Un rapport du gouvernement à venir

Après la remise du rapport, Matignon a fait savoir à l'AFP que "comme prévu par la loi, le gouvernement remettra au Parlement d'ici le 1er avril un rapport sur la base de cet avis, qui donnera lieu également à une consultation des formations politiques". 

Contacté par l'AFP, le président de l'Assemblée des départements de France (ADF), Dominique Bussereau, réitéré qu'il souhaitait le maintien des élections régionales et départementales en juin "en tenant compte de l'avis du Conseil scientifique sur les mesures à prendre". Pour lui, le Conseil "renvoie la balle" à l'exécutif. 

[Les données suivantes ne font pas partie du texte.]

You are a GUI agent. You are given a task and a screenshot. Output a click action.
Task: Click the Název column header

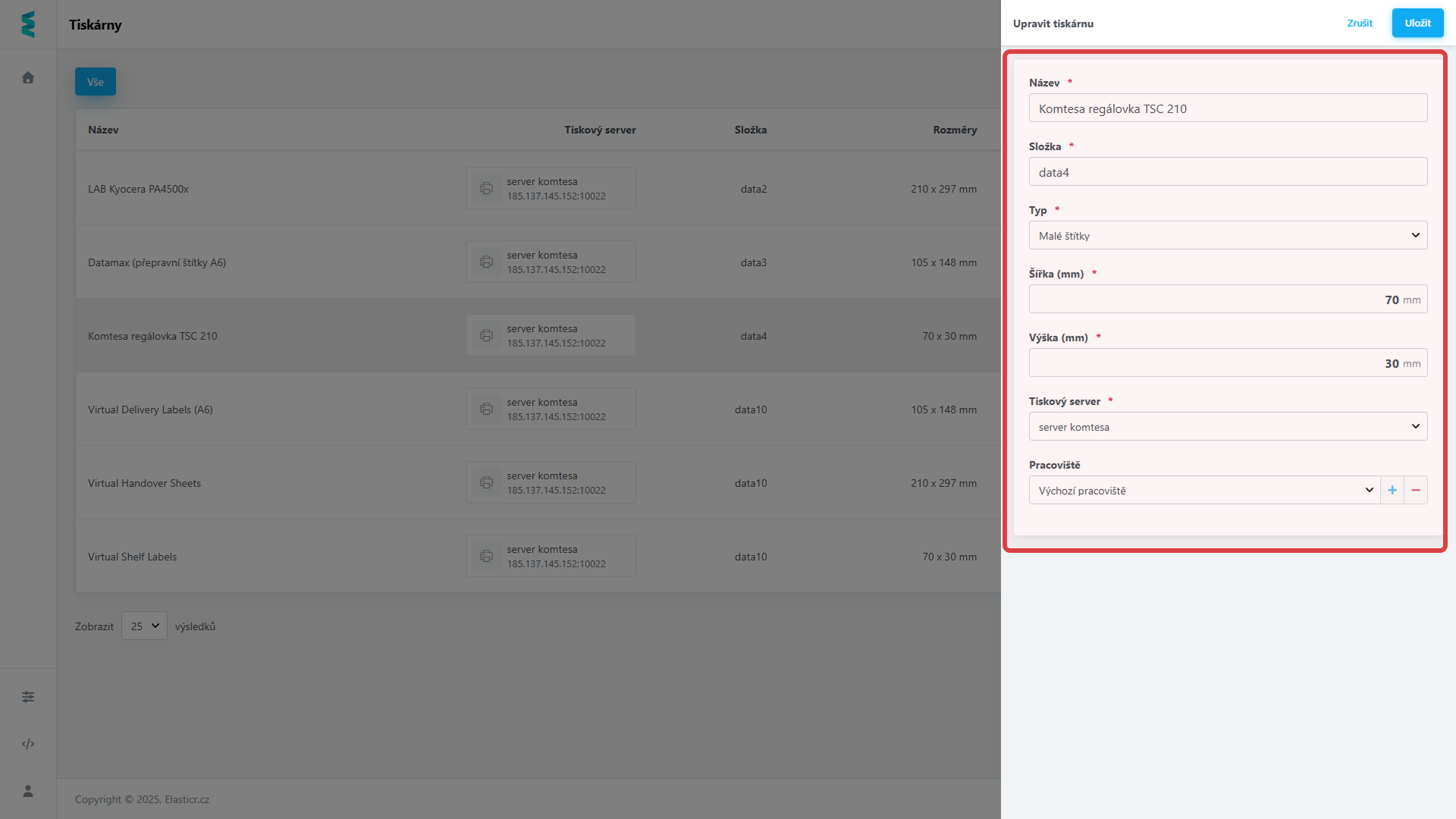pos(103,130)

La loi permettant le report du scrutin de mars à juin sollicitait une analyse du Conseil scientifique "sur l'état de l'épidémie de covid-19, sur les risques sanitaires à prendre en compte et sur les adaptations nécessaires à la tenue des scrutins et des campagnes électorales les précédant".

Le pour et le contre

Dans cet avis de 16 pages avec ses annexes, le Conseil scientifique pèse le pour et le contre de la tenue des élections à la mi-juin, en identifiant "cinq types de risques": pour les candidats et équipes de campagne; pour les électeurs allant voter; pour les "personnes participants aux opérations de vote et en particulier lors du dépouillement"; "les risques liés à l'utilisation des locaux, notamment scolaires"; et les risques liés "à une reprise de l'épidémie" après les élections "sous forme de clusters ou d'une petite vague". 

D'un côté, le Conseil scientifique argue que les risques "sont désormais accrus en raison de la forte contagiosité du variant britannique" et fait valoir que l'appropriation et le respect des gestes barrières pourraient être moindres en raison de la "grande lassitude". Il met aussi en avant qu'un autre report des élections, par exemple en septembre 2021, permettrait une meilleure couverture vaccinale de la population.


​​​​​​​Mais il souligne aussi que "le niveau observé de circulation du virus pourrait être accru par une moindre vigilance" au cours de l'été, comme lors de l'été 2020, ou encore que de nouveaux variants pourraient apparaître. Face aux risques, le Conseil liste plusieurs préconisations.

Pour la campagne électorale par exemple, durant laquelle il faut "encourager au maximum l'usage des moyens dématérialisés". Ou encore pour le jour du vote, en recommandant que les bureaux soient tenus par des personnes vaccinées ou que des plages horaires soient réservées "pour les personnes vulnérables".

Dans une réaction transmise à l'AFP, le patron des Verts Julien Bayou note que "le Conseil scientifique précise bien que c'est une décision politique, mais explique qu'aucun des 13 pays européens concernés par une élection n'a reporté".

Un sondage Odoxa-Backbone Consulting pour France Info et Le Figaro publié la semaine dernière, révélait que sept Français sur 10 seraient d'accord avec un report de ces élections, alors qu'une majorité d'élus y est défavorable.